• _TASK BRIEF_
Which lines of the data contain the string "width"? Collect each one in full, treating uppercase and lowercase letters as distinct.

(Interface element records)
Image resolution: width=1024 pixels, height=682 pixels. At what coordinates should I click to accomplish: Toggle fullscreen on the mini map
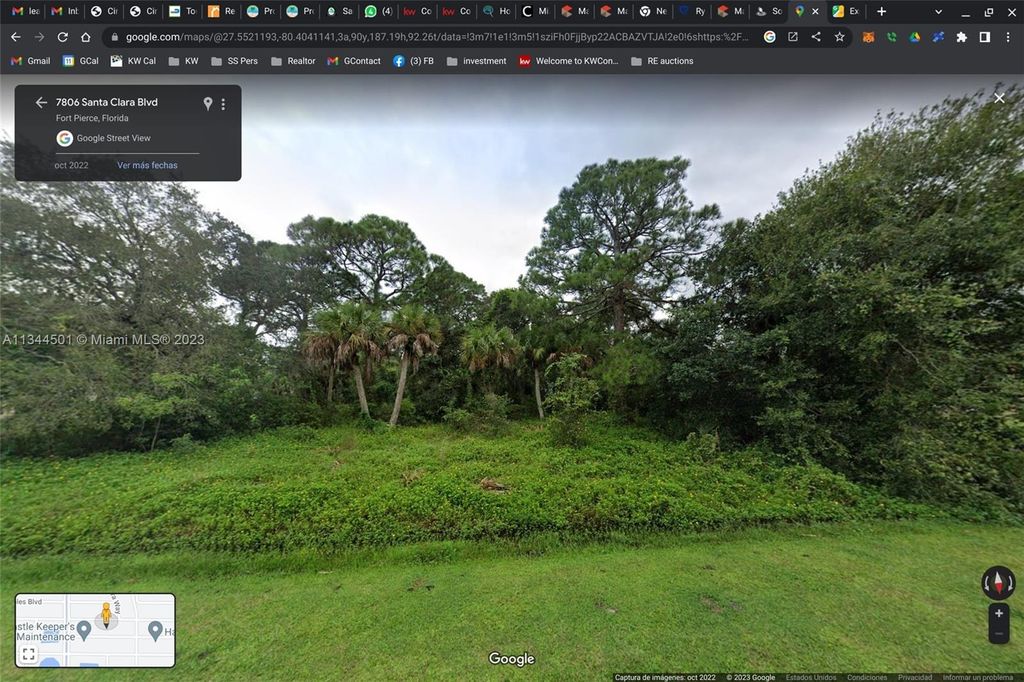point(27,653)
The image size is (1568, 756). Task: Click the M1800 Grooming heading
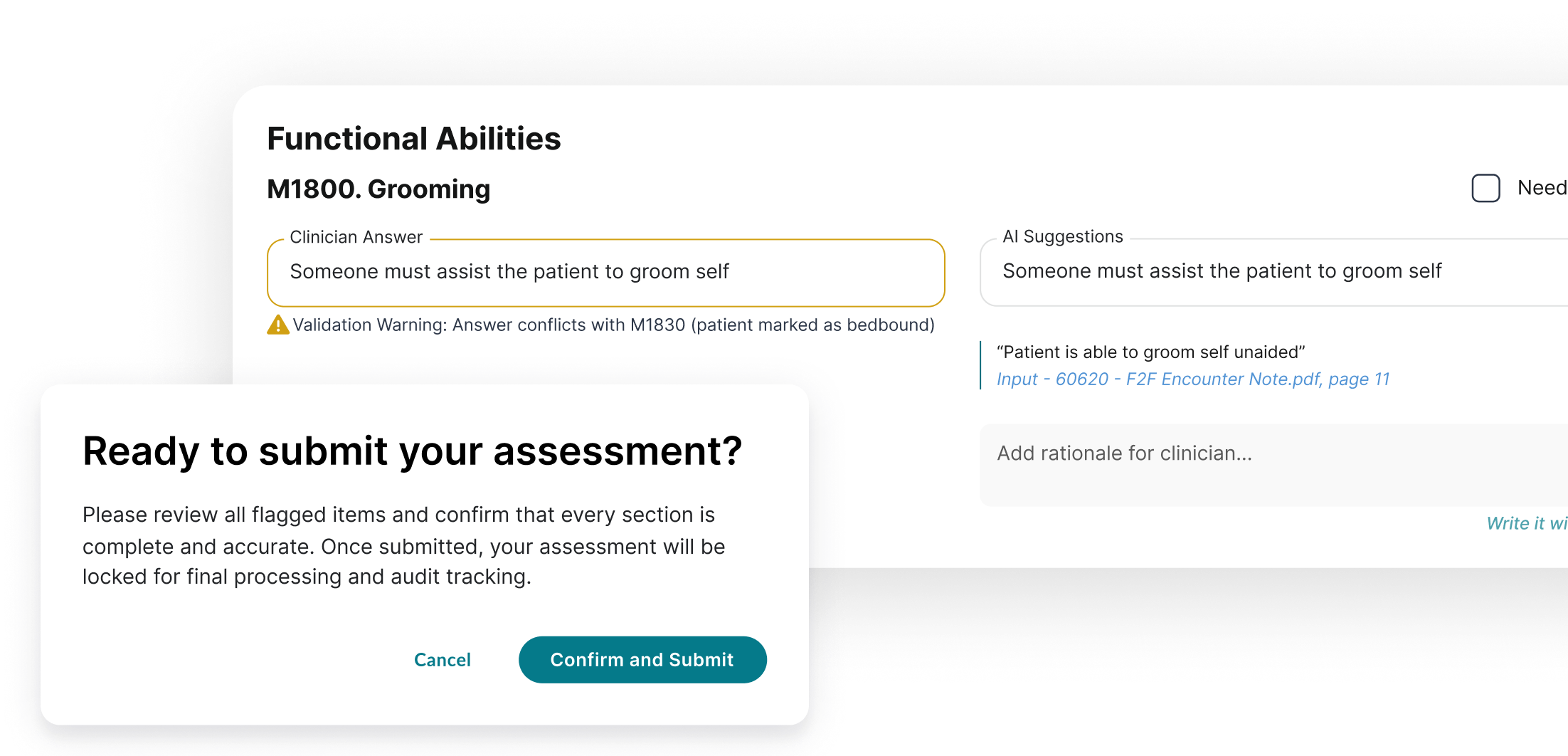378,189
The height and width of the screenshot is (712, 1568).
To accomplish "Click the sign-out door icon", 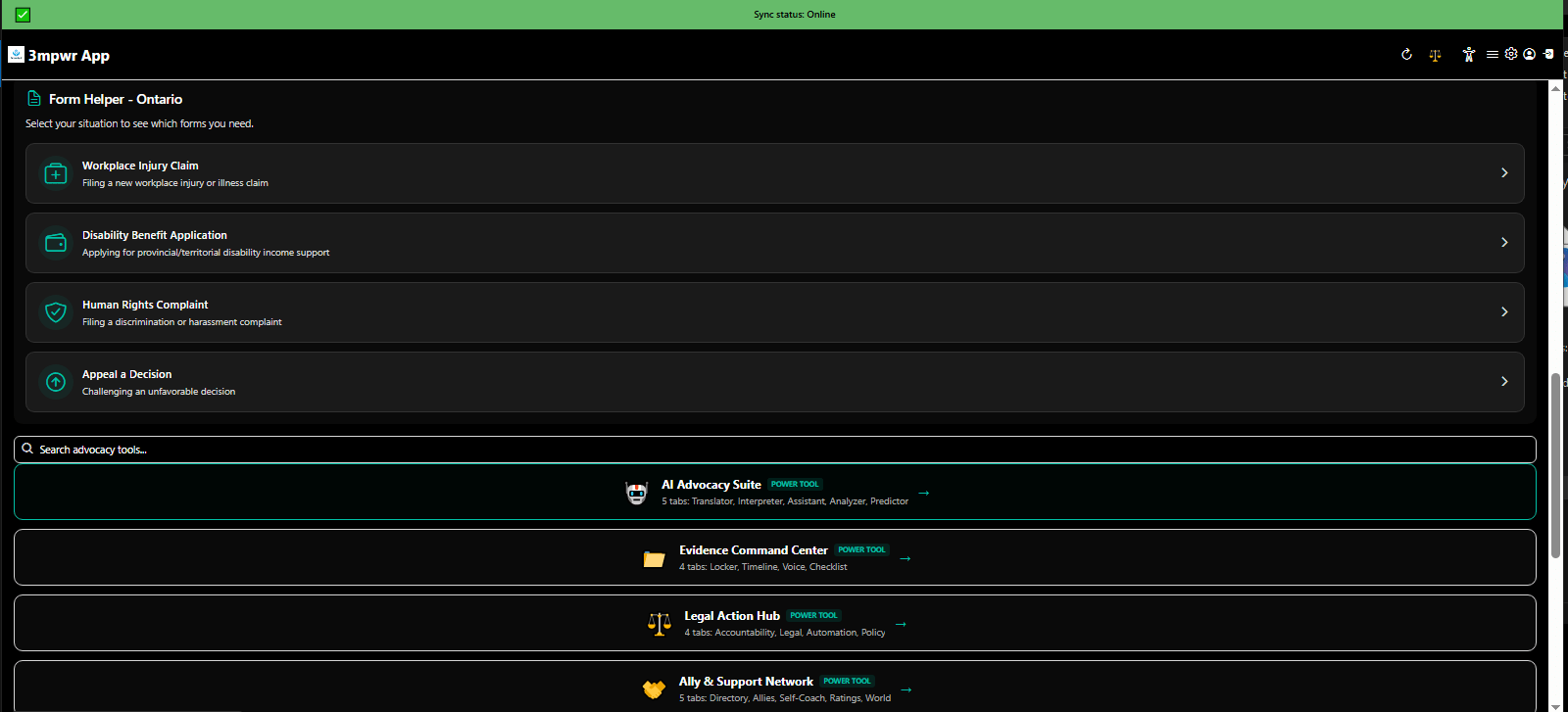I will pyautogui.click(x=1548, y=55).
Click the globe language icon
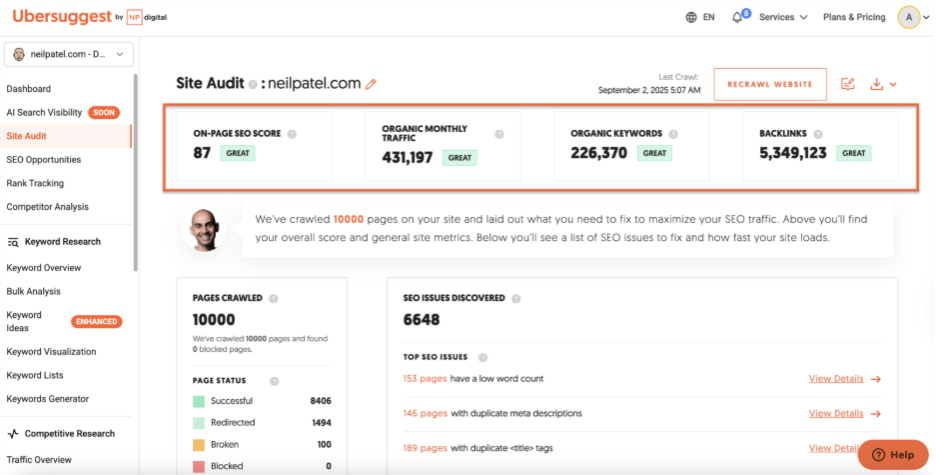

• _RESPONSE TO THIS EXERCISE_
Image resolution: width=1024 pixels, height=682 pixels. At what coordinates should I click to accomplish: Toggle fullscreen on the mini map
The height and width of the screenshot is (712, 1568).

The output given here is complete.